From 78a6e4a418e4eb2c9c49a55b927d966f8e507d3e Mon Sep 17 00:00:00 2001
From: =?UTF-8?q?St=C3=A9phane=20Lesimple?= <speed47_github@speed47.net>
Date: Sun, 19 Apr 2026 09:14:21 +0000
Subject: [PATCH] chore: move cron vuln-watch workflow script files to their
 own branch

---
 .github/workflows/daily_vuln_scan_prompt.md | 199 --------------------
 .github/workflows/vuln-scan.yml             | 129 -------------
 .github/workflows/vuln-watch.yml            | 163 ++++++++++++++++
 3 files changed, 163 insertions(+), 328 deletions(-)
 delete mode 100644 .github/workflows/daily_vuln_scan_prompt.md
 delete mode 100644 .github/workflows/vuln-scan.yml
 create mode 100644 .github/workflows/vuln-watch.yml
diff --git a/.github/workflows/daily_vuln_scan_prompt.md b/.github/workflows/daily_vuln_scan_prompt.md
deleted file mode 100644
index 7c4eeda..0000000
--- a/.github/workflows/daily_vuln_scan_prompt.md
+++ /dev/null
@@ -1,199 +0,0 @@
-# Daily transient-execution vulnerability scan
-
-You are a scheduled agent running inside a GitHub Actions job.

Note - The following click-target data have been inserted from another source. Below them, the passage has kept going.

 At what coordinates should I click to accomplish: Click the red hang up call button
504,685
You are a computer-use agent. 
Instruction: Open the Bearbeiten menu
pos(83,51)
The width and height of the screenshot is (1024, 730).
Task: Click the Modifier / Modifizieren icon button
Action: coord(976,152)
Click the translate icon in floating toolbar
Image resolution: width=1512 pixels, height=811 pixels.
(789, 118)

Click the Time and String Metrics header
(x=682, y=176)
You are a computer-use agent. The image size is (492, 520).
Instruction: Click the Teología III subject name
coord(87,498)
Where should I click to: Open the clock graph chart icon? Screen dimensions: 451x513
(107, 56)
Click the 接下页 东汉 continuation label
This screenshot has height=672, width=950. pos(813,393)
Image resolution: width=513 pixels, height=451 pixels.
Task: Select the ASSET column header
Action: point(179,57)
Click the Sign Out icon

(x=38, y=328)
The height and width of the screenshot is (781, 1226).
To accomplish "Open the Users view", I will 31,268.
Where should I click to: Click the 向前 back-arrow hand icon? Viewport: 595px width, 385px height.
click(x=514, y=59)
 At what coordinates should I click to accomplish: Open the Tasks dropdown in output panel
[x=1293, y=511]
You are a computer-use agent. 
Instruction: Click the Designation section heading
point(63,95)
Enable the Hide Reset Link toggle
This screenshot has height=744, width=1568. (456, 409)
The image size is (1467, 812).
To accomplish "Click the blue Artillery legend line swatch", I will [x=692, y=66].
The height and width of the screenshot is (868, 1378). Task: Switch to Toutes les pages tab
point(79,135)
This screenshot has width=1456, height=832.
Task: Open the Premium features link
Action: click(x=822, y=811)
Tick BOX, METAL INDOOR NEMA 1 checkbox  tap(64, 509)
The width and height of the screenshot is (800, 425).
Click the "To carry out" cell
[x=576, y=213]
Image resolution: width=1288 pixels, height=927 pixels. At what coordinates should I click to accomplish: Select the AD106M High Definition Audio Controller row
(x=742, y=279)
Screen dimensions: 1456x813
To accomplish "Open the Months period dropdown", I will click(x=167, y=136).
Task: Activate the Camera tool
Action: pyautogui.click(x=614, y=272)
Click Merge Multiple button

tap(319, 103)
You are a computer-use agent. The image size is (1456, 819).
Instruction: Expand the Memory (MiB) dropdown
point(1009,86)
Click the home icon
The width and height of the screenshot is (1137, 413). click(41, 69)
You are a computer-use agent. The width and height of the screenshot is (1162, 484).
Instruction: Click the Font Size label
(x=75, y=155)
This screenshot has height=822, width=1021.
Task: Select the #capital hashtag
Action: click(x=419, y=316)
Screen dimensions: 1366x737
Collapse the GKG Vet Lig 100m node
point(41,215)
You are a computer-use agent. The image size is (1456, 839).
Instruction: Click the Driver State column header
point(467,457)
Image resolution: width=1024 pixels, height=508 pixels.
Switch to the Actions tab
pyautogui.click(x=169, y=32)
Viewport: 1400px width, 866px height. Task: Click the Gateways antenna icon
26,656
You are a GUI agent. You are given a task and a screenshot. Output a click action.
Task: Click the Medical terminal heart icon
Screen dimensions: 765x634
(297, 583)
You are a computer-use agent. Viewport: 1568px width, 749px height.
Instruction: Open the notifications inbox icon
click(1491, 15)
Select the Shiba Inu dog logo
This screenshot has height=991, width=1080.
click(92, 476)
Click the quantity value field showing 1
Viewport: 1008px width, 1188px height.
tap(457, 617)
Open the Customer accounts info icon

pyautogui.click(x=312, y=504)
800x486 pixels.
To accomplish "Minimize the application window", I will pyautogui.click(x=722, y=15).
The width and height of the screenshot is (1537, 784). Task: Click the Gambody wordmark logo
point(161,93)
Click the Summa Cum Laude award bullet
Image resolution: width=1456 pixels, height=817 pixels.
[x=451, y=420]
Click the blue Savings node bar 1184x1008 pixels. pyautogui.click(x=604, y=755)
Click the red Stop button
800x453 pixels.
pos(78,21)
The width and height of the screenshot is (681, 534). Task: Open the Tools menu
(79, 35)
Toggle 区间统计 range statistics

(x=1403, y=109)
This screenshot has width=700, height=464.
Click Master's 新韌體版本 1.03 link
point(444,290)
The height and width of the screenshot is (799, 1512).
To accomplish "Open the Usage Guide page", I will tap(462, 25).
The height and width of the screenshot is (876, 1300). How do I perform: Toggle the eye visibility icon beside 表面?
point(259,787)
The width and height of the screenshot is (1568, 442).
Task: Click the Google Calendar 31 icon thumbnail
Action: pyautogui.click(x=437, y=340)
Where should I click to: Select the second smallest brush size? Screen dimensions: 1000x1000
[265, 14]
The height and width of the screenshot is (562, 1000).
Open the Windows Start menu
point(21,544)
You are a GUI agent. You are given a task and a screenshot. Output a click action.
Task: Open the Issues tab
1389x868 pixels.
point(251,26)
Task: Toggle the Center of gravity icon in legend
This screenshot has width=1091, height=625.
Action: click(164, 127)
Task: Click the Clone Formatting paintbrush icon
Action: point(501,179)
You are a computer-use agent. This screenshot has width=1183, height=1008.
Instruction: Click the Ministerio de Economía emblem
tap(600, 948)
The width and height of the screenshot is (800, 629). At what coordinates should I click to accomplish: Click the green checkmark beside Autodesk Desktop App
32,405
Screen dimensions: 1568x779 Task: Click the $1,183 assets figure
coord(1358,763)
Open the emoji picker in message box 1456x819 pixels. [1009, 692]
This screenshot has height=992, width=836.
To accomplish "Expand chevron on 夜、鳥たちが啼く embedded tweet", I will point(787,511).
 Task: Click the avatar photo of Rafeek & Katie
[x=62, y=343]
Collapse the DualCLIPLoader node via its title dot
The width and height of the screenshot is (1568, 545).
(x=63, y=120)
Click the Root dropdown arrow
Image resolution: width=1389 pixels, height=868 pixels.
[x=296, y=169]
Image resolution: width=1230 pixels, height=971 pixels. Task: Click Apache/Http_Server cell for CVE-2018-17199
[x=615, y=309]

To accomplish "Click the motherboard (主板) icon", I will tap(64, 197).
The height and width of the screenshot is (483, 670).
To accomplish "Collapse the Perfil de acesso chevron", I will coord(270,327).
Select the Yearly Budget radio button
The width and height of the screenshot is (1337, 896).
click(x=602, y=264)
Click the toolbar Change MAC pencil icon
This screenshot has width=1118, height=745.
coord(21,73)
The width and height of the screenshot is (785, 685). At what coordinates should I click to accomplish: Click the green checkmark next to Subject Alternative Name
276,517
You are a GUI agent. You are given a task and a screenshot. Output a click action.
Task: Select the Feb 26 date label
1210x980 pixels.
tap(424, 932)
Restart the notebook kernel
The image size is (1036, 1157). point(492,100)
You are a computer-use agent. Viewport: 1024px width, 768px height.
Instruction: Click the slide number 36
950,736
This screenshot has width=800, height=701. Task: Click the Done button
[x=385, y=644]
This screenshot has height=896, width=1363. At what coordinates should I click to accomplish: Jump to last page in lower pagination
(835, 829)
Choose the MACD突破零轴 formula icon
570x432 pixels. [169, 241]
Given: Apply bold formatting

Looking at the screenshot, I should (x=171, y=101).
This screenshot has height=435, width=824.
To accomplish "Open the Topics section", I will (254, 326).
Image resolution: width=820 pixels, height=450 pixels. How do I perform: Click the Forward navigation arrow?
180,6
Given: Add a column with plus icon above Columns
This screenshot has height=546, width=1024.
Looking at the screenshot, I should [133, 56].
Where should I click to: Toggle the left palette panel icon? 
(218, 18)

Your job
-is to audit public news/advisory sources for **transient-execution and
-CPU side-channel vulnerabilities** that may need to be added to
-**spectre-meltdown-checker** (this repository).
-
-## What counts as "relevant"
-
-spectre-meltdown-checker detects, reports, and suggests mitigations for
-CPU vulnerabilities such as: Spectre v1/v2/v4, Meltdown, Foreshadow/L1TF,
-MDS (ZombieLoad/RIDL/Fallout), TAA, SRBDS, iTLB Multihit, Zenbleed,
-Downfall (GDS), Retbleed, Inception, SRSO, BHI, RFDS, Reptar, FP-DSS,
-and any similar microarchitectural side-channel or speculative-execution
-issue on x86 (Intel/AMD) or ARM CPUs. It also surfaces related hardware
-mitigation features (SMAP/SMEP/UMIP/IBPB/eIBRS/STIBP…) when they gate
-the remediation for a tracked CVE.
-
-It does **not** track generic software CVEs, GPU driver bugs, networking
-stacks, filesystem bugs, userspace crypto issues, or unrelated kernel
-subsystems.
-
-## Inputs handed to you by the workflow
-
-- Working directory: the repo root (`/github/workspace` in Actions, or
-  wherever `actions/checkout` placed it). You may `grep` the repo to
-  check whether a CVE or codename is already covered.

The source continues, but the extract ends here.